Friday, July 2, 2010

Why another caching module?

In the last post I namedropped Cache::Ref. I should explain why I wrote yet another Cache:: module.

On the CPAN most caching modules are concerned with caching data in a way that can be used across process boundaries (for example on subsequent invocations of the same program, or to share data between workers).

Persistent caching behaves more like on disk databases (like a DBM, or a directory of files), Cache::Ref is like an in memory hash with size limiting:

my %cache;

sub get { $cache{$_[0]} }

sub set {
    my ( $key, $value ) = @_;

    if ( keys %cache > $some_limit ) {
        ... # delete a key from %cache
    }

    $cache{$key} = $value; # not a copy, just a shared reference
}

The different submodules in Cache::Ref are pretty faithful implementations of algorithms originally intended for virtual memory applications, and is therefore appropriate for when the cache is memory resident.

The goal of these algorithms is to try and choose the most appropriate key to delete quickly and without storing too much information about the key, or requiring costly updates on metadata during a cache hit.

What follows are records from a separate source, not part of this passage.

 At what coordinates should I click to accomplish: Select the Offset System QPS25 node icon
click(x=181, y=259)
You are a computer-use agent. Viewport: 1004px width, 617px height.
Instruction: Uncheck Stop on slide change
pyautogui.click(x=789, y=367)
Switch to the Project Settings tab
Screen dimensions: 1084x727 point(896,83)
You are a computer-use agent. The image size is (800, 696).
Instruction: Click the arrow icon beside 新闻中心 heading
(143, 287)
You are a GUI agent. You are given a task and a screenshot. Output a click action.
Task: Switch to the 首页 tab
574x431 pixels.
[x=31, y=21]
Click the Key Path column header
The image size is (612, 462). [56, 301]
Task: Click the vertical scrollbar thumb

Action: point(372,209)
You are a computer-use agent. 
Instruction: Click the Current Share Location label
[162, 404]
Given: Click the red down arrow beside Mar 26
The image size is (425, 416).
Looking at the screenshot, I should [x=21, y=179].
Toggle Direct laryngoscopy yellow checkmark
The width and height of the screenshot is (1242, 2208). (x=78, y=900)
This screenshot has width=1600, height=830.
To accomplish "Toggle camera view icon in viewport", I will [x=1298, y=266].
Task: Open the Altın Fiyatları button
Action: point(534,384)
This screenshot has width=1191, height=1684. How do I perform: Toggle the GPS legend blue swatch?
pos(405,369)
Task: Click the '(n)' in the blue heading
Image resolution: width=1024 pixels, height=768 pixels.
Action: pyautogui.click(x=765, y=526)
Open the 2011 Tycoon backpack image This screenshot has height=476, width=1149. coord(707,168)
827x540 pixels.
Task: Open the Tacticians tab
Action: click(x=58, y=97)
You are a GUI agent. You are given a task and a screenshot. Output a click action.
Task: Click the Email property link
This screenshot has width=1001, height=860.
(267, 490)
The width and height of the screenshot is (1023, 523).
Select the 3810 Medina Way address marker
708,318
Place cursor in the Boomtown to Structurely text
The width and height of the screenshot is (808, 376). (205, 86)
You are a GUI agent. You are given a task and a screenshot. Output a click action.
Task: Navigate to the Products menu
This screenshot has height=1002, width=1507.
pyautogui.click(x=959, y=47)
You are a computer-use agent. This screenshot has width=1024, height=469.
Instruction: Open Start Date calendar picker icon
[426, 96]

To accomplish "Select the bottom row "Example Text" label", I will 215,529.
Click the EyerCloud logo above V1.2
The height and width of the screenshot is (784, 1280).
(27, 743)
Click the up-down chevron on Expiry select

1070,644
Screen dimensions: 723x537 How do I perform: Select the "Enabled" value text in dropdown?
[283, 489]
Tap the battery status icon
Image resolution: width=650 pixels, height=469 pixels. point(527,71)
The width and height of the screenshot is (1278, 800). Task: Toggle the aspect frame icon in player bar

This also means less control, for example there is no temporal expiry (i.e. cache something for $x seconds).

If most of CPAN is concerned with L5 caching, then Cache::Ref tries to address L4.

High level interfaces like CHI make persistent caching easy and consistent, but seem to add memory only caching as a sort of an afterthought, with most of the abstractions being appropriate for long term, large scale storage.

Lastly, you can use Cache::Cascade to create a multi level cache hierarchy. This is similar to CHI's l1_cache attribute, but you can have multiple levels and you can mix and match any cache implementation that uses the same basic API.

4 comments:

Jakub Narebski said...

Why not use heap for implementing LRU algorithm? Unless 'array' is really array implementation of heap?

nothingmuch said...

That would require timestamping or a counter but otherwise would be doable.

The doubly linked list is O(1) so there's no real point in a heap, you just add at the end, take from the begining, and splice to the end on a hit.

In a heap, you'd still have to splice out of the middle and reinsert it, which is not guaranteed to be cheap on a binary heap, and the major reason the array implementation is slow is because splice is an O(N) operation. It's probably faster on pointer based heap algorithms, but there's no real point since no comparison is necessary between elements, n insert the element is always at the end.

Jakub Narebski said...

Errr... I was thinking about implementing priority queue using array implementation of heap. Adding an element to heap is O(log N), as is removing "smallest" element from heap. Getting "smallest" element from heap is O(1).

You can implement heap in array, by assuming that children of element at i-th position (if they exist) are at 2*i and 2*i+1 indices. See "Programming Pearls" by Jon Bentley (where such structure was used to implement heapsort).

Unless there are some operations beside "add element" and "remove smallest" that are needed for LRU algorithm bookkeeping?

nothingmuch said...

Heaps are optimized to add an element anywhere in the ordering, and to remove from the head.

To update LRU we need to add an element only to the tail (therefore ordering is not important, the element being inserted is always "biggest"), to remove elements from the head, and most importantly to remove elements from the middle (every hit moves the key to the end of the list again, since it's more recently used).

Implementing a binary heap over an array is definitely nice for heapsorting because it's a very compact representation, but in this case not helpful because to extract an element from the middle and to reinsert it with a new key is O(N) + O(log N), since all the entries after it in the heap need to be moved up one spot, instead of log N swaps.